== Entries provided ==
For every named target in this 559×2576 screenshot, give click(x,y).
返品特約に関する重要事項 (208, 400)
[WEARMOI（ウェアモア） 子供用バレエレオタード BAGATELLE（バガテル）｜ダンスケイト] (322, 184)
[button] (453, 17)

==

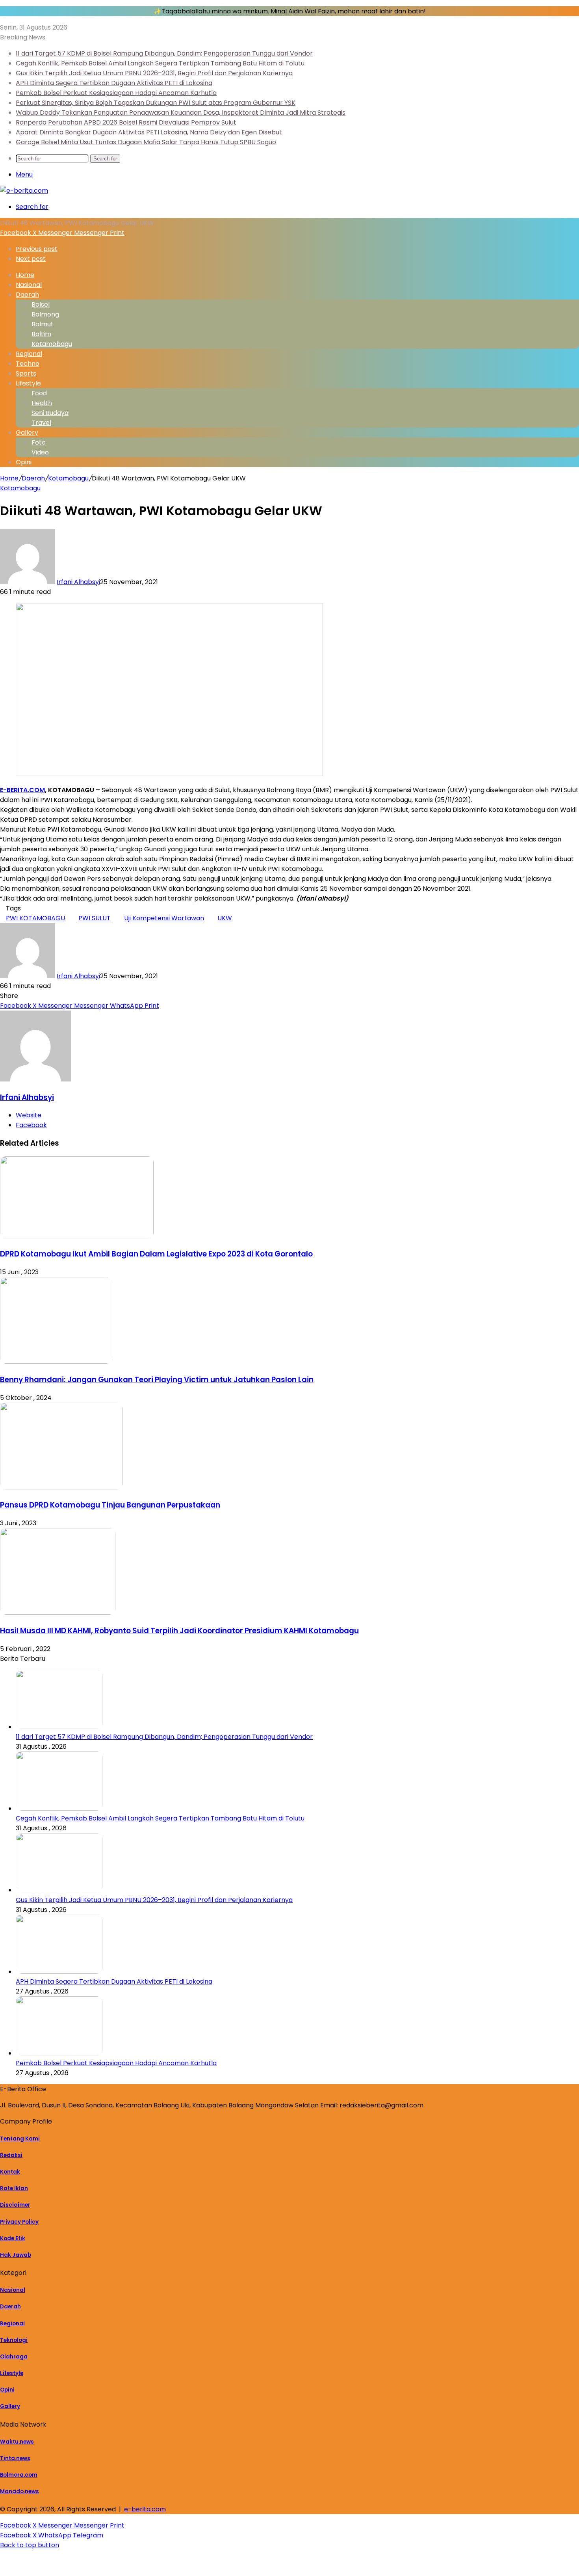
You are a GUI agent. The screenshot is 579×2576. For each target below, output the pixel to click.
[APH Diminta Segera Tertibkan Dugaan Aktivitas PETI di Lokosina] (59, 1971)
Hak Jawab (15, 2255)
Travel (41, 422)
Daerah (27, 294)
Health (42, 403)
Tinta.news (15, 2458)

...

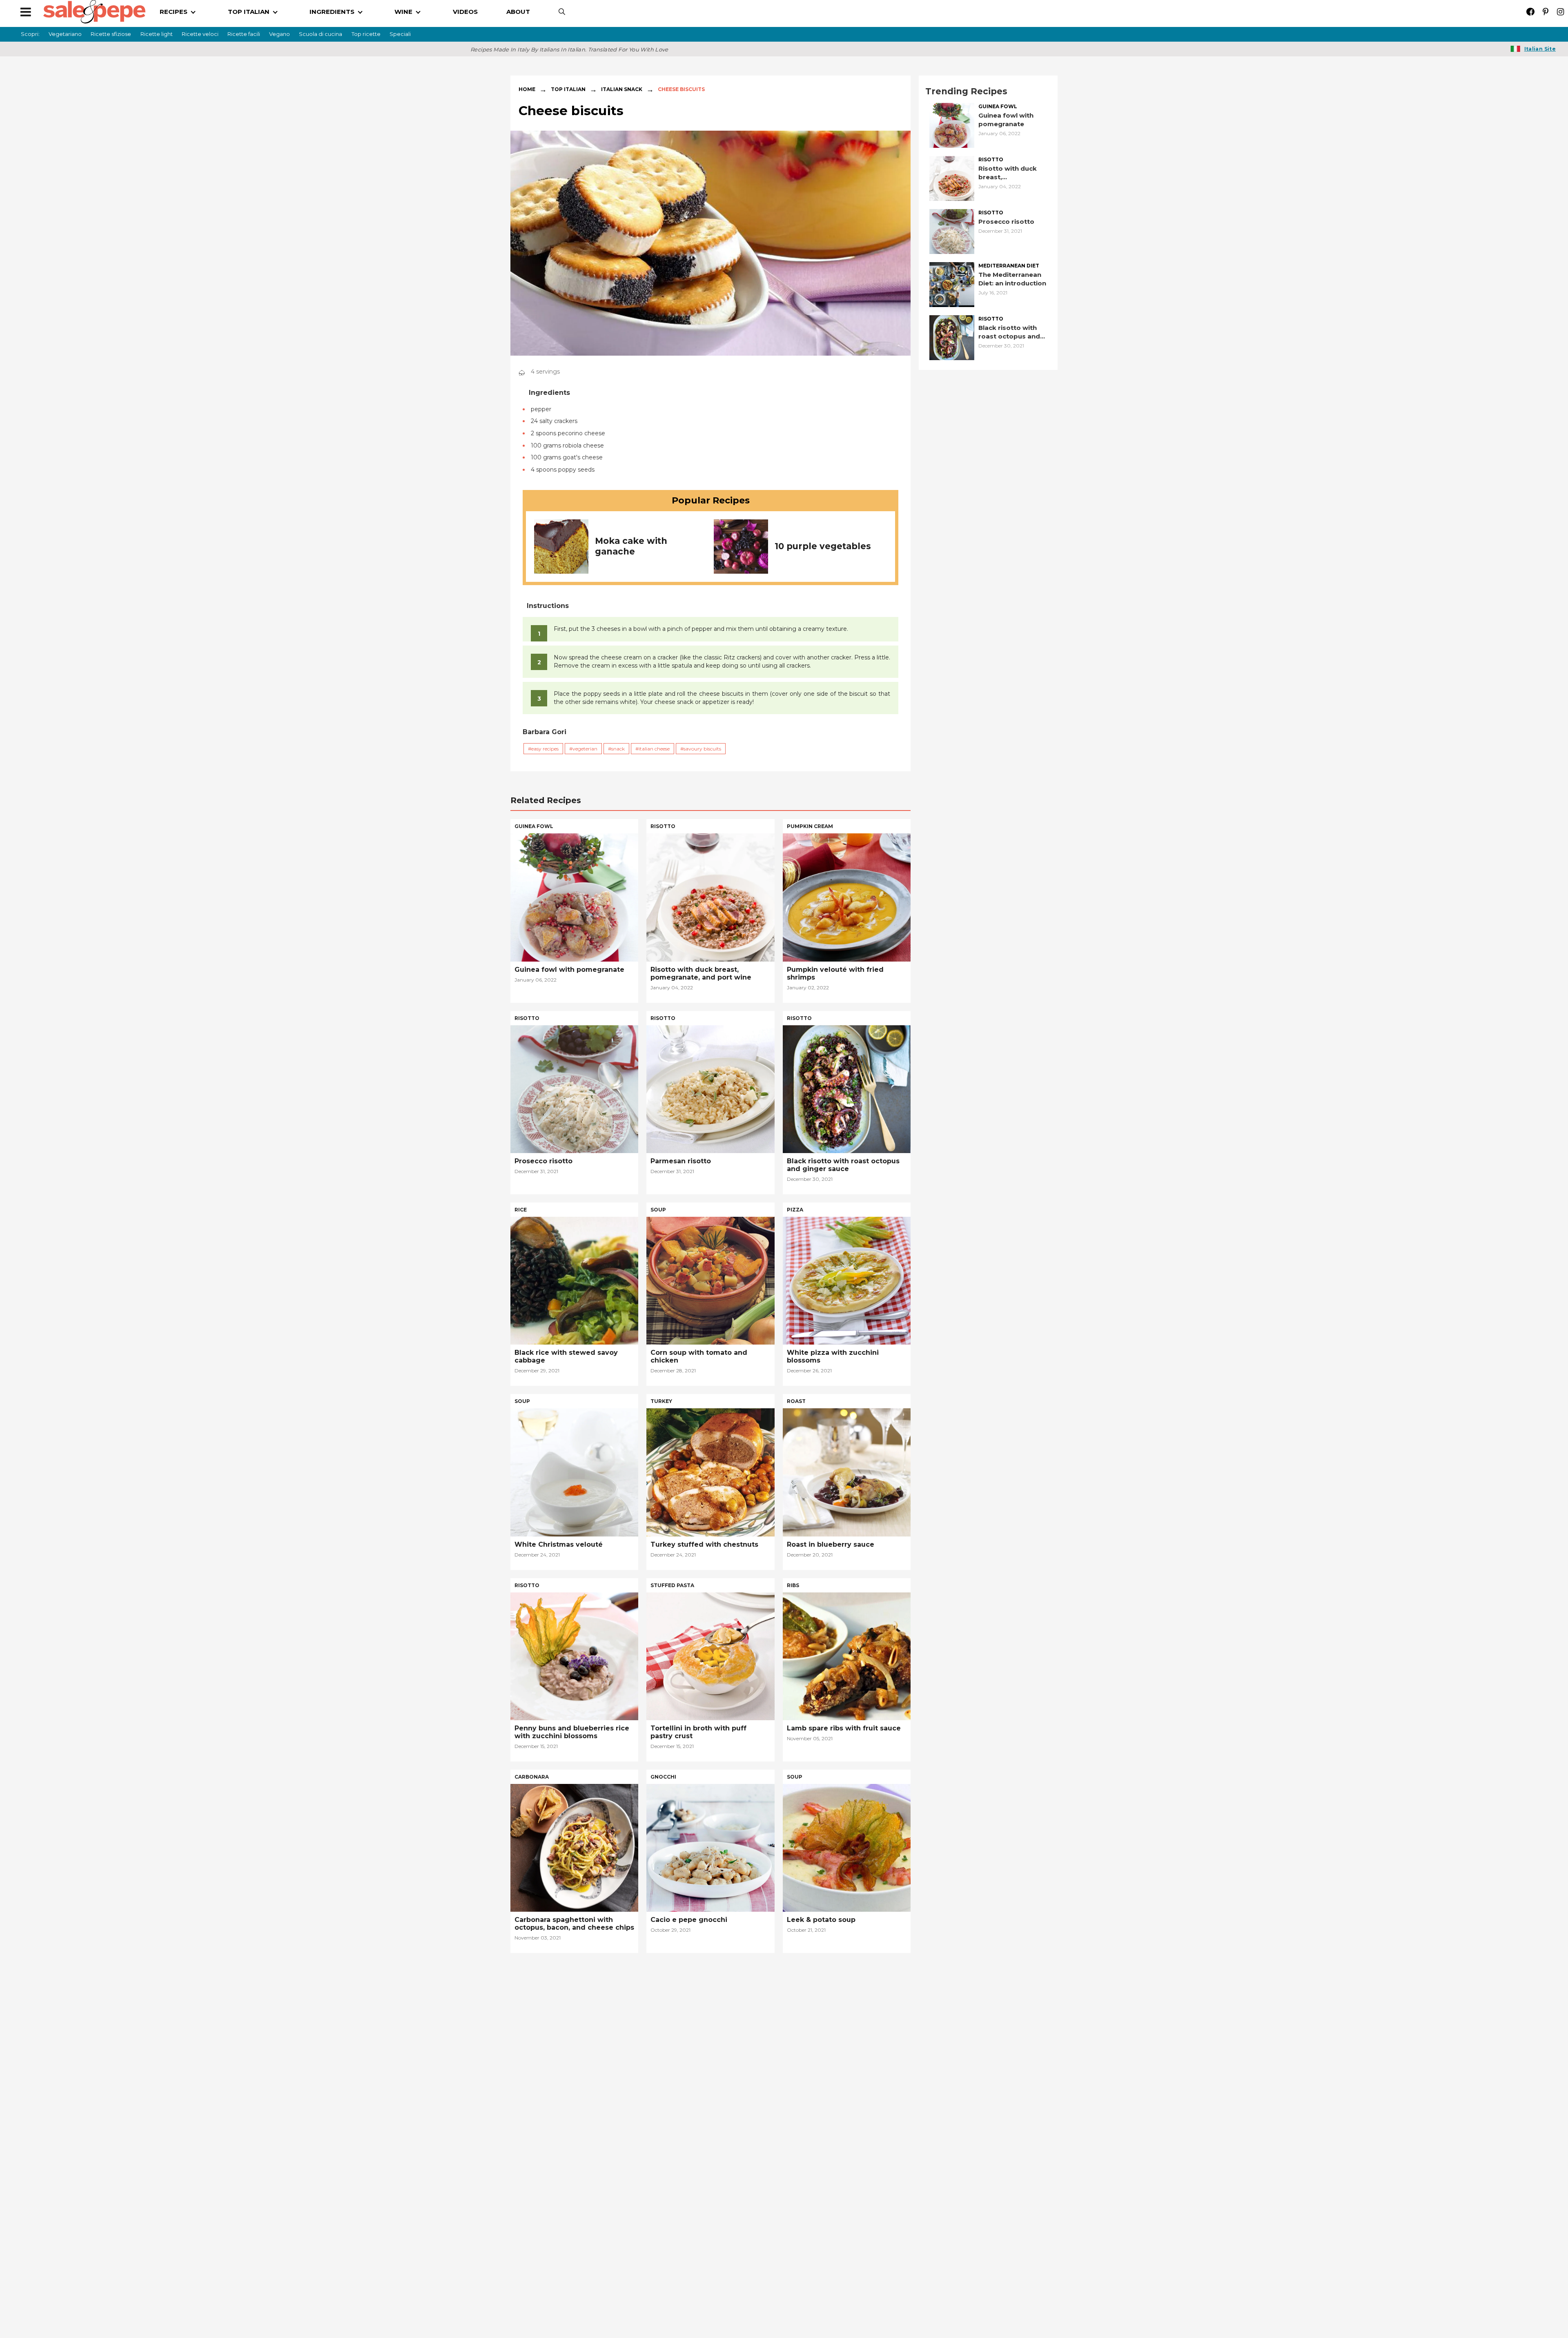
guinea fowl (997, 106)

== The problem ==
In the listing above, start at the line with "返品特約に関する重要事項 (208, 400)", go on through the line with "[button] (453, 17)", and copy each of those lines exactly; leave out all the rest.

== Response to this exercise ==
返品特約に関する重要事項 (208, 400)
[WEARMOI（ウェアモア） 子供用バレエレオタード BAGATELLE（バガテル）｜ダンスケイト] (322, 184)
[button] (453, 17)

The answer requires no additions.